The downside is when people bring their own agenda into the room. We all bring our previous experiences and learnings into a room and when used well, these can enhance a community voice. But they need to be placed carefully alongside the discipline of becoming genuine listeners, to a Bible text and to each other and to the Spirit.
Often when I do speaking around, and move into processes of helping a community find voice, I strike people who are not in fact listening to Bible and to each other, but are in fact using (abusing even), the space I have gifted the group, to bring their agenda’s into a room. My gut tells me that an audience participant is in fact doing this. And the coffee conversations often confirm this, as the agenda is named.
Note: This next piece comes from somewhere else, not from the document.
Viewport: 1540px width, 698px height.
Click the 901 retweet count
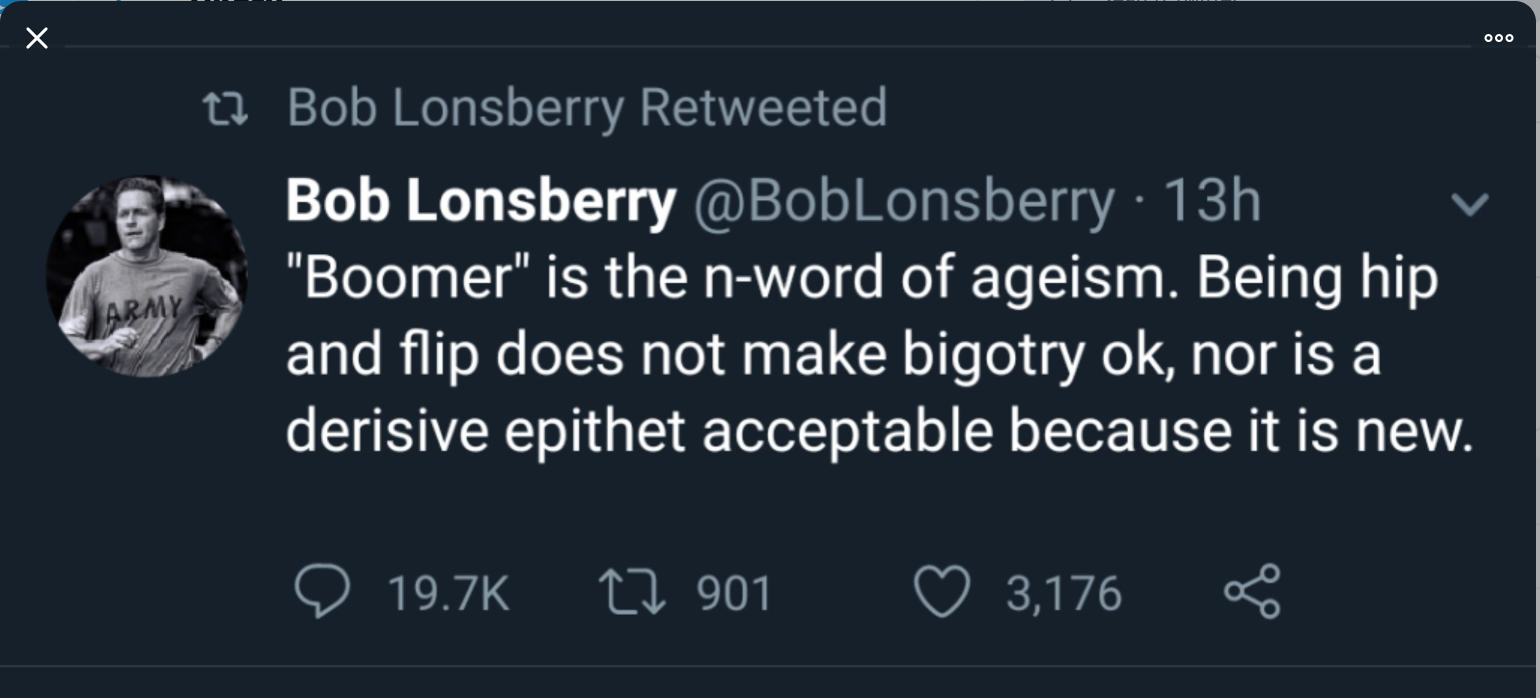(735, 594)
And so, as the one leading the process, I simply have to move the session on, because the disciplines have been broken and the “moment” lost.
And this is disappointing, and frankly immature. I too have lots of agendas and could spout on my hobby horses for hours. Indeed, I have been asked to speak to this group because of my charism. And yet I chose to spend my time seeking to elevate the Biblical text within a community. And so it is sad to see these moments highjacked.
In other words, this is a task best done in community and repeated over time, so that the disciplines grow. And it is a discipline that those with agenda and passion and existing knowledge find hardest. In other words, clergy!!
your comments make me think of parker j palmer’s thoughts on education as a spiritual journey and his definition of teaching and learning as a profoundly compassionate and communal enterprise, which demands great humility and respect from every member – ‘to teach is to create a space in which obedience towards truth (relational troth)is practiced.’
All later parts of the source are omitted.